• Gynandropsis gynandra;
  • leaf volatile compounds;
  • spider mite;
  • toxicity


Previous studies have demonstrated that Gynandropsis gynandra emits acetonitrile as a foliar volatile from intact plants and isolated leaves, and that this compound is an effective spider mite repellent. This study has used gas chromatography–mass spectrometry to investigate volatile compounds emitted from homogenised G. gynandra leaves to evaluate their tissue acetonitrile content and to look for other compounds that might be exploited for the management of spider mites. Acetonitrile was absent from the homogenised tissues of five lines of G. gynandra, studied over two seasons. Thirteen volatile compounds were emitted by G. gynandra at significantly higher levels than mite-susceptible pot roses, including isothiocyanates, aldehydes, esters, alcohols and terpenes. Six representative compounds were selected to assess bioactivity. Spider mite populations were completely inactive after a 2 h exposure to butyl isothiocyanate, 2,4-heptadienal or β-cyclocitral, when evaporated from 0.5 µL of pure compound in a 100 mL air space.

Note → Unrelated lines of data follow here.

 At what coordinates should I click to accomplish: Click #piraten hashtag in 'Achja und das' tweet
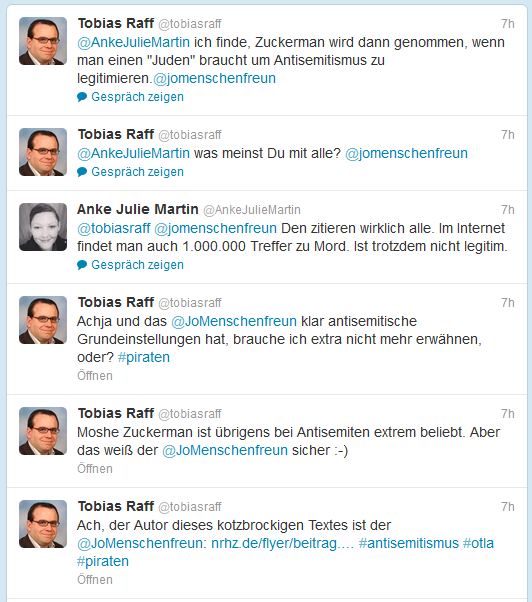coord(144,357)
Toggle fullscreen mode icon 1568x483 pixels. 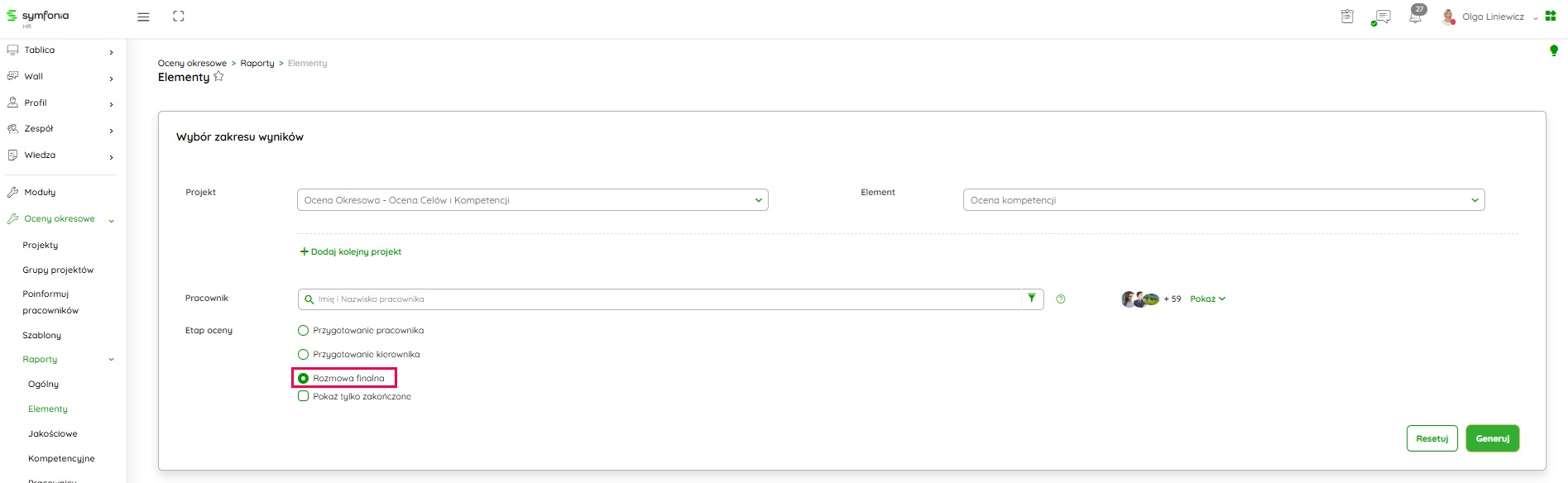click(179, 17)
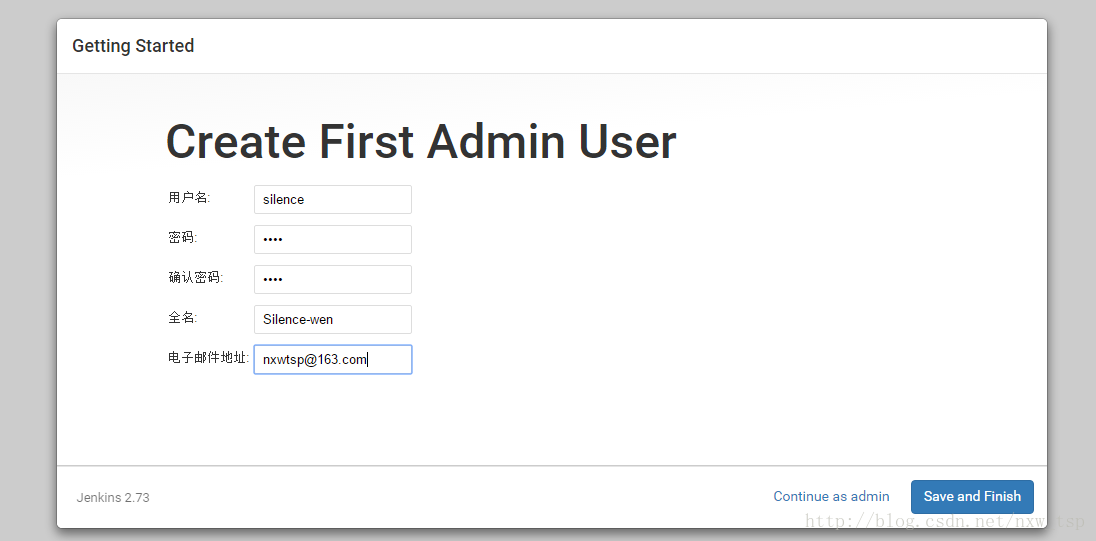Focus the 密码 password field
The width and height of the screenshot is (1096, 541).
333,239
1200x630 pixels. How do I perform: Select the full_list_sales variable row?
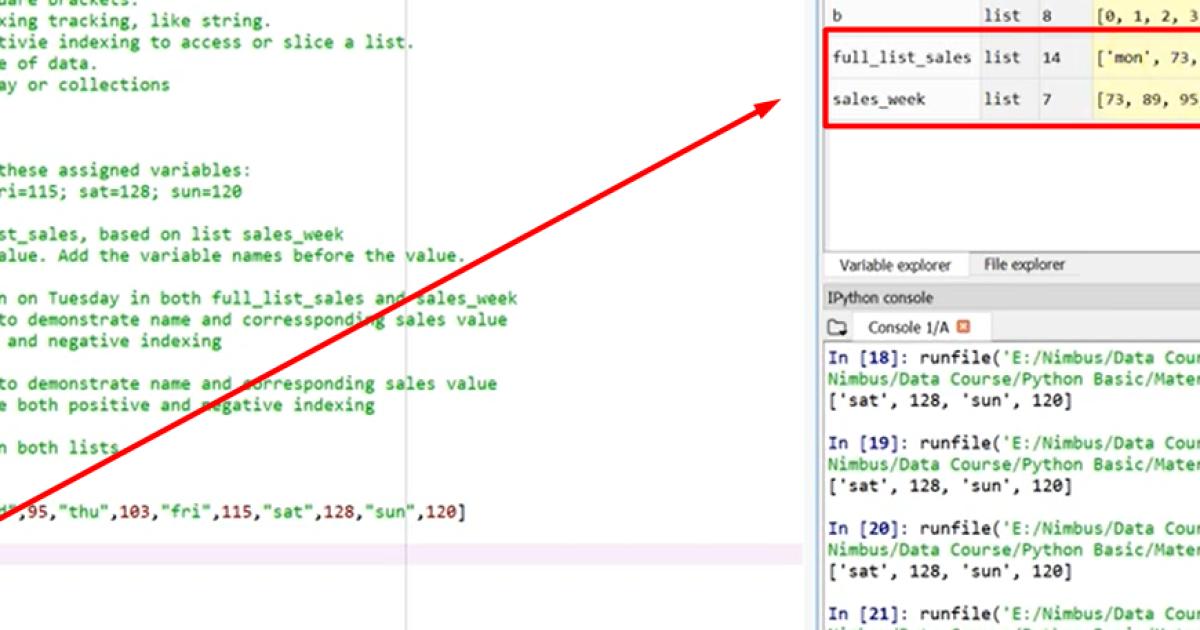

The same level of inactivity was achieved after exposure to 5.0 μL of (Z)-2-pentenol or a 25 μL volume of 50% v/v Z-3-hexenal or 5% w/v methyl isothiocyanate. Dissipation of β-cyclocitral following 24 h exposure to its concentration of 5 μL in a 100 mL air space resulted in a 6% recovery of the spider mites but at higher concentrations no recovery was observed. These identified compounds may have potential as extracted products for management of spider mites in roses, and a high constitutive content of them in roses may be of value in targeted plant breeding for enhanced insect resistance. The range of isothiocyanates found in G. gynandra accounts for the bitter taste of the leaves when used as a traditional vegetable in Eastern Africa and provides a target for manipulation to improve palatability.